Hi, I have a question about an efficient method for extending well implemented scientific code written using C++ and OpenMP, to MPI layer.
This code is architecture-aware implementation (ccNuma, affinity, caches, etc..) that can utilize different aspects of architectures, and especially used all threads.
The main goal is to implement MPI layer without performance losses on the exits shared memory code, and do it efficiently.
So, I have to overlap MPI communications with OpenMP computations. My application allows for achieving this goal since I perform a loop-blocking technique.

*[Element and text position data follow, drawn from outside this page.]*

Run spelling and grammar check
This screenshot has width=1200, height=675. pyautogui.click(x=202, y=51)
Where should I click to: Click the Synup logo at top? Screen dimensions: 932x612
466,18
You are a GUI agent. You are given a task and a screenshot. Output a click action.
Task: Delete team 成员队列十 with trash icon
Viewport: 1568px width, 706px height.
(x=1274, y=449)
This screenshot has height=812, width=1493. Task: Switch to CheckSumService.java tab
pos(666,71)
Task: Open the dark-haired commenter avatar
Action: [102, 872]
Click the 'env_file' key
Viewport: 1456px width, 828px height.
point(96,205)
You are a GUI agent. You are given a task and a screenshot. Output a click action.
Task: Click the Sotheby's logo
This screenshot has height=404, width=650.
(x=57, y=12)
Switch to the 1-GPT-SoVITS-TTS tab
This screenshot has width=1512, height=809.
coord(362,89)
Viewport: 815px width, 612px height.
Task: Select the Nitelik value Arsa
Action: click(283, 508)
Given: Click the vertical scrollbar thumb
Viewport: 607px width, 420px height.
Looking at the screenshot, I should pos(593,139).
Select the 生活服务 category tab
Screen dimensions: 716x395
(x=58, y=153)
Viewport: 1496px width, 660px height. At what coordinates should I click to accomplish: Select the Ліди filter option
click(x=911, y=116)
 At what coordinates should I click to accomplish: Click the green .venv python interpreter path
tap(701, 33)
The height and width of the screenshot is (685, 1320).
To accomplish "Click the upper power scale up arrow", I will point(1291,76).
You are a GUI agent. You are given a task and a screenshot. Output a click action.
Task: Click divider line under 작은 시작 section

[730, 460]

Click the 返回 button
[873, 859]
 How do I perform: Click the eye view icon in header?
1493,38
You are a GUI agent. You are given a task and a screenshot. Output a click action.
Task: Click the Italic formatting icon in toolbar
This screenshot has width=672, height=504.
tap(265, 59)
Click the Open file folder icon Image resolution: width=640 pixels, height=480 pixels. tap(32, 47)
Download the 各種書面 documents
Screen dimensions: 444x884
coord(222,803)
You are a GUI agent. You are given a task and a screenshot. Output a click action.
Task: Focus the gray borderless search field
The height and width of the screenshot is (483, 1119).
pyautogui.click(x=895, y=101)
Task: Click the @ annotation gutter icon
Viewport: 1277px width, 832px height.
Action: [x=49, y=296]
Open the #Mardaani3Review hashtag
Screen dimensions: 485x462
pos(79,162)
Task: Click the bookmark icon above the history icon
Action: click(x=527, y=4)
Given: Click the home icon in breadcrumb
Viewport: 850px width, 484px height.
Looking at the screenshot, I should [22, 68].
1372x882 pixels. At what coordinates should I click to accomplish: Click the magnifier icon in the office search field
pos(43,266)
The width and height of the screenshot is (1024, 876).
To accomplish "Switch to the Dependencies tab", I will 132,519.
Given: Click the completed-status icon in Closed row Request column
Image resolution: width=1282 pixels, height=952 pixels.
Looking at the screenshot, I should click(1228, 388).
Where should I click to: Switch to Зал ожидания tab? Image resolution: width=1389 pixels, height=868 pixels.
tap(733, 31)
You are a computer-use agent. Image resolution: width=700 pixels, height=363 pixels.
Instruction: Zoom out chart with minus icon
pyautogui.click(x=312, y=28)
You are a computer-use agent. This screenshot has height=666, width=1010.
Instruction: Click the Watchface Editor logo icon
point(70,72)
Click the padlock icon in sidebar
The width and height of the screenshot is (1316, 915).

Shortly speaking: When the results from the one block can be send to another MPI rank, the OpenMP threads can perform computations – such schema is repeated several time, and after it the synchronization point is necessary. Then, such a structure is run thousand times.
The main requirement/limitations of MPI communication will be a lot of small portions of data for exchanging (a lot of data bars of size 1.5 KB or 3 KB from 3D arrays)
This code will be run on rather novel hardware and software :
The general question how to do it in an efferent way: I do not ask about implementation details but which MPI scenarios can guaranties the best performance.
In fact, the 2.b is most suitable for my application, but the programmer is responsible to guaranties the right MPI communication paths between MPI ranks and OMP threads.
If any can help me or share with me his advance experience I will be very happy.
Dedicating a thread for MPI communications is a good idea. This ensures that resources can be available for communications. You say you aren't asking about implementation details, but this is dependent on the implementation details. For example, should a separate thread be spawned for communication by the MPI implementation? This isn't specified in the standard, and is therefore up to the implementation developers. Some applications will benefit from spawning that thread, others would be better served leaving those resources available for computation.
I'd recommend leaving all of your communications in one thread. The easiest way to do this is to put all of your MPI communications in the master thread, but depending on your application, you might do better to have it as an OMP SINGLE call (if the master thread is delayed elsewhere, you could in theory start/complete the communication before the master thread reaches that point).